Predictions are less smooth if trees are small

Feature importance available

Cannot extrapolate beyond observed values


8. Summary Intuition#

  • Each tree → “opinion” about the target value.

  • Random Forest → “wisdom of the crowd” → averages all opinions.

  • Outperforms a single tree because it reduces variance without increasing bias too much.

# Step 1: Import Libraries
import numpy as np
import matplotlib.pyplot as plt
from sklearn.ensemble import RandomForestRegressor
from sklearn.model_selection import train_test_split
from sklearn.metrics import r2_score, mean_squared_error

# Step 2: Create Sample Regression Dataset
np.random.seed(42)
X = np.sort(np.random.rand(100, 1) * 10, axis=0)
y = np.sin(X).ravel() + np.random.normal(0, 0.3, X.shape[0])

# Split into training and test sets
X_train, X_test, y_train, y_test = train_test_split(X, y, test_size=0.3, random_state=42)

# Step 3: Initialize Random Forest Regressor
rf = RandomForestRegressor(
    n_estimators=100,      # number of trees
    max_depth=None,        # no max depth
    min_samples_split=2,   # minimum samples to split
    min_samples_leaf=1,    # minimum samples per leaf
    max_features=100,   # features considered at each split
    random_state=42,
    oob_score=True          # enable out-of-bag evaluation
)

# Step 4: Train the model
rf.fit(X_train, y_train)

# Step 5: Predictions
y_train_pred = rf.predict(X_train)
y_test_pred = rf.predict(X_test)

# Step 6: Evaluate Model
def evaluate(y_true, y_pred, label=""):
    rmse = np.sqrt(mean_squared_error(y_true, y_pred))
    r2 = r2_score(y_true, y_pred)
    print(f"{label} -> R²: {r2:.2f}, RMSE: {rmse:.2f}")

evaluate(y_train, y_train_pred, "Train")
evaluate(y_test, y_test_pred, "Test")
print("OOB Score:", rf.oob_score_)

# Step 7: Visualization
X_plot = np.linspace(0, 10, 200).reshape(-1, 1)
y_plot = rf.predict(X_plot)

plt.scatter(X_train, y_train, color='blue', label='Train Data')
plt.scatter(X_test, y_test, color='green', label='Test Data')
plt.plot(X_plot, y_plot, color='red', label='RF Prediction')
plt.title("Random Forest Regressor")
plt.xlabel("X")
plt.ylabel("y")
plt.legend()
plt.show()

# Step 8: Feature Importance (if multiple features)
if X.shape[1] > 1:
    importances = rf.feature_importances_
    print("Feature Importances:", importances)
Train -> R²: 0.96, RMSE: 0.14
Test -> R²: 0.78, RMSE: 0.31
OOB Score: 0.6969873218606408
../../../_images/3869c6c3b738601cef38bb75957542964dd53c1dfed0f8db244be53d0366b34b.png

Interpretation#

  1. Dataset: \(y = \sin(X) + \text{noise}\) → nonlinear regression example.

  2. Random Forest Regressor:

    • 100 trees (n_estimators=100)

    • Trains independently on bootstrapped samples

    • Uses random subset of features at each split (max_features='auto')

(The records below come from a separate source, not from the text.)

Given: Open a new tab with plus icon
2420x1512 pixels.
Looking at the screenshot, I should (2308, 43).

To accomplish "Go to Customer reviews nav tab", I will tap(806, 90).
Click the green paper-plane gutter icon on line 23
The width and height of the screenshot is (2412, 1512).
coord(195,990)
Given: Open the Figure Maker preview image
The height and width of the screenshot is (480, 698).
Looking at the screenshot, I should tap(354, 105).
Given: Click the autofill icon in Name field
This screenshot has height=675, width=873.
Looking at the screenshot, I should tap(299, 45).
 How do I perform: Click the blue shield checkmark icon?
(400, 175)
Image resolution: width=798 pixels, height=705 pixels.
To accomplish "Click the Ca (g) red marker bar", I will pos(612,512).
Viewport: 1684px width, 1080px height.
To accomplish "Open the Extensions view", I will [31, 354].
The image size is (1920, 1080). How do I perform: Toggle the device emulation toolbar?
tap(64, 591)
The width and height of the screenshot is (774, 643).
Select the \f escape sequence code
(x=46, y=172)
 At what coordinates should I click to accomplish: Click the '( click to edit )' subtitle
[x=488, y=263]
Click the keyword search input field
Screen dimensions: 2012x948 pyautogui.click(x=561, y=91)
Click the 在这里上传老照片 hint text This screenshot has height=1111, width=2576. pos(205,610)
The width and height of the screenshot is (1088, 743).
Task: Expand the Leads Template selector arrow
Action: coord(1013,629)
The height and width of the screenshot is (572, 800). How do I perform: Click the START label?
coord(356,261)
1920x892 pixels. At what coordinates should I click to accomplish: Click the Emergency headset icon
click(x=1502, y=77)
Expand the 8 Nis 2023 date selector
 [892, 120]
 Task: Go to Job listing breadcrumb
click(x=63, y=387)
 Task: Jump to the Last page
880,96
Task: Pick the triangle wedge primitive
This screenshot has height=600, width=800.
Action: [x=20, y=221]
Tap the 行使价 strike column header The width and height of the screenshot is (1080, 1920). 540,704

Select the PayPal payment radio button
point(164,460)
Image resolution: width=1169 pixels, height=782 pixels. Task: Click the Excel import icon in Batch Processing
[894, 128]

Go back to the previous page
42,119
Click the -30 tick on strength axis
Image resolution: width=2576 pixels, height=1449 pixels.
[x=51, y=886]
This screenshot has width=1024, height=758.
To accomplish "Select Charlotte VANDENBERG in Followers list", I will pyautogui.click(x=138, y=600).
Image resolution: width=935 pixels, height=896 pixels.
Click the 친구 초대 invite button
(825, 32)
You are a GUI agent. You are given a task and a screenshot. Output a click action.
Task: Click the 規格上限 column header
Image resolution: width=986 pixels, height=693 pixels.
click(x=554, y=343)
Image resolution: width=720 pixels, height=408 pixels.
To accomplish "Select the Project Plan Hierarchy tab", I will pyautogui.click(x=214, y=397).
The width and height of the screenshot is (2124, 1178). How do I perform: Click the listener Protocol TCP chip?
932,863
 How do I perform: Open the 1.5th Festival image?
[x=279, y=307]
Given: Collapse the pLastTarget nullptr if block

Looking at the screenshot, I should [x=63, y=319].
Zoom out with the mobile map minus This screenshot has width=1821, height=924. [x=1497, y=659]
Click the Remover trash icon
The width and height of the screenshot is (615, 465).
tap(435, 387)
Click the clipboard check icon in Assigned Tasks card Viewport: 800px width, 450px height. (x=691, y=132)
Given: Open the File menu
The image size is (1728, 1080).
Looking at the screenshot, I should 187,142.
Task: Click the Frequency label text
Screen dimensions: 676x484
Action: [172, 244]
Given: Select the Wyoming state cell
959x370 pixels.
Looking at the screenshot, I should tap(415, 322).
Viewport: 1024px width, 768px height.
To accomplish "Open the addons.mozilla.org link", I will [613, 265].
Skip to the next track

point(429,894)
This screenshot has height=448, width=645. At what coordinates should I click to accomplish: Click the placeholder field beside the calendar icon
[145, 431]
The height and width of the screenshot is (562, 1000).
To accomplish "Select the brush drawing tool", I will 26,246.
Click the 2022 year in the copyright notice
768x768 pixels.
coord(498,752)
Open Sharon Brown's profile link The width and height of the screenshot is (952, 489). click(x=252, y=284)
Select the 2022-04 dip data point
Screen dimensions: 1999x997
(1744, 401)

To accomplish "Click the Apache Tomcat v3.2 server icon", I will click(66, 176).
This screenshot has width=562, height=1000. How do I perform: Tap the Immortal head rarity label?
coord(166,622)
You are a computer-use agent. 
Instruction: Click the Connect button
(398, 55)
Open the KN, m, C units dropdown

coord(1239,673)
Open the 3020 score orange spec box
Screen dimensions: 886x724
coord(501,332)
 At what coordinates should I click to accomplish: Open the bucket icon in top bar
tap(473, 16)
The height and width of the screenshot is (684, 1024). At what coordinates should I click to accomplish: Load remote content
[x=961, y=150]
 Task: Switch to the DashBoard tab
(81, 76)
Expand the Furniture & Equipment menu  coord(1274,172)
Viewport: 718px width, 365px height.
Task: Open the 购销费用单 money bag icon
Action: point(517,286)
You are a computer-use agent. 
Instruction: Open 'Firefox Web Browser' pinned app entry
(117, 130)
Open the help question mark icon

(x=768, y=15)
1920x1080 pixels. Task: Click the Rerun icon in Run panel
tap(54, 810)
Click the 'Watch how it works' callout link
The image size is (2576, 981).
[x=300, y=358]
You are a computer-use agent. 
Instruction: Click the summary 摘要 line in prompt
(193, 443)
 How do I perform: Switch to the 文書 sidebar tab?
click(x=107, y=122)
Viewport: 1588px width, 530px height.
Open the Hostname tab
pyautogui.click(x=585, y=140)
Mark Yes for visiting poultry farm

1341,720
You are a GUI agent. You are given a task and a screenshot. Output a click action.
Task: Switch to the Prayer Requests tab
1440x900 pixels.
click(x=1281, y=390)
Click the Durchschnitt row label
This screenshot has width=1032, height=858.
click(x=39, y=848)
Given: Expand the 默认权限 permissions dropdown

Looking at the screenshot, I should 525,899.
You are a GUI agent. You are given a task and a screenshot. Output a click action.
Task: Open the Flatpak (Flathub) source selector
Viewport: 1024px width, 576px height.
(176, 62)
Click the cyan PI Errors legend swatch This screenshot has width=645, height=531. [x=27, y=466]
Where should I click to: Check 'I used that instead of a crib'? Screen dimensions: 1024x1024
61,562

    • oob_score=True gives an unbiased performance estimate using Out-of-Bag samples.

  3. Metrics:

    • Train R² → how well model fits training data

    • Test R² → generalization performance

    • RMSE → error magnitude

  4. Visualization:

    • Red curve → Random Forest predictions

    • Blue/Green points → training/test data

  5. Feature Importance:

    • Shows which features contributed most to reducing variance (useful if multiple features exist)


Key Takeaways#

  • Random Forest averages predictions of many trees, reducing variance.

  • Handles nonlinear relationships naturally.

  • Out-of-Bag evaluation provides built-in validation.

  • Hyperparameters like max_depth, min_samples_leaf, and n_estimators are crucial to avoid overfitting or underfitting.